Quels sites ont reçu le lot suspect, et quels clients l’ont aujourd’hui ? La réponse existe. Elle est dans l’ERP, dans le système de production, dans le registre qualité et dans le CRM, sous quatre références différentes. Quelqu’un ouvre un ticket. Trois semaines plus tard arrive un tableur, réconcilié à la main, et le lot est déjà parti. Le remède proposé au comité de pilotage suivant est un entrepôt de données.

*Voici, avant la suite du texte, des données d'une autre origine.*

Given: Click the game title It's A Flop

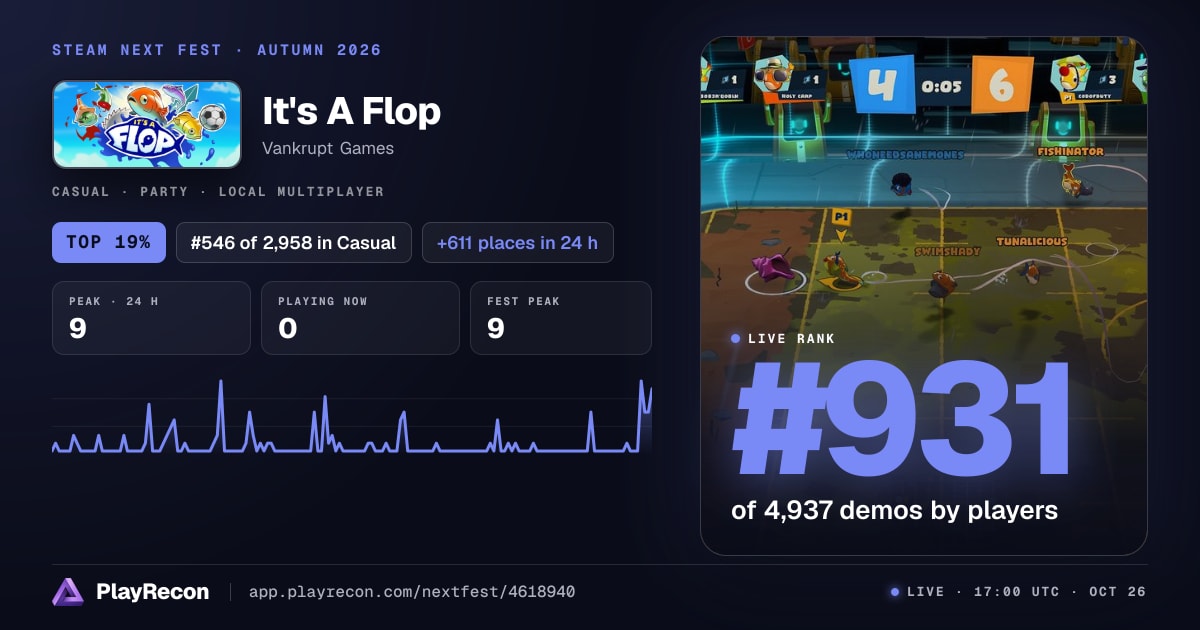Looking at the screenshot, I should click(351, 111).
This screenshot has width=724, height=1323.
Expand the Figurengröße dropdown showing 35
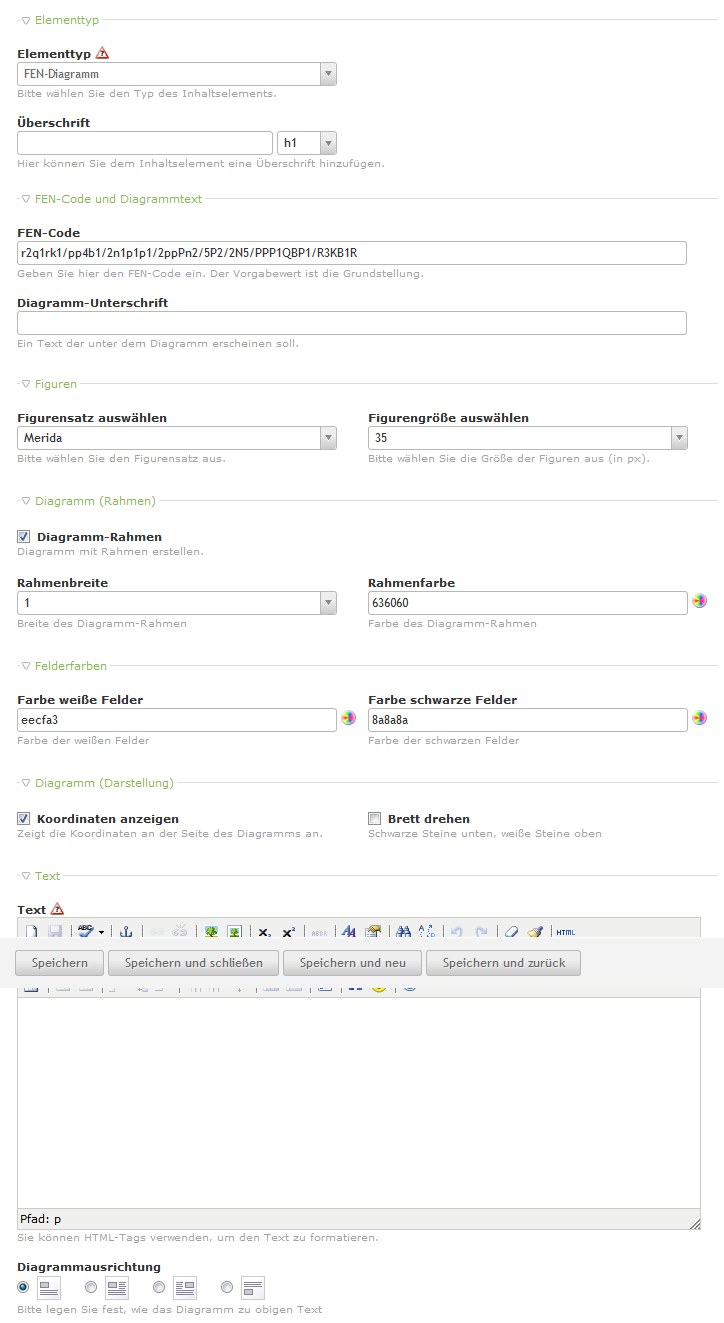[x=527, y=438]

L’entrepôt est le grand frère du pilote
Un pilote copie l’entreprise une fois et interroge la copie. Un entrepôt copie l’entreprise en continu, pour dix fois le prix, et appelle la copie une stratégie. Les deux partagent une fondation, et cette fondation est la copie.[1]
Le programme est toujours le même. Un an de pipelines. Un schéma figé au troisième mois par une équipe qui n’a jamais tenu la pièce. Une couche de réconciliation, puis une équipe dont la carrière est la réconciliation. À la fin, la question qui a lancé le programme est toujours ouverte, parce que l’entrepôt contient ce qui a été chargé, dans la forme que quelqu’un a choisie avant que la question soit posée.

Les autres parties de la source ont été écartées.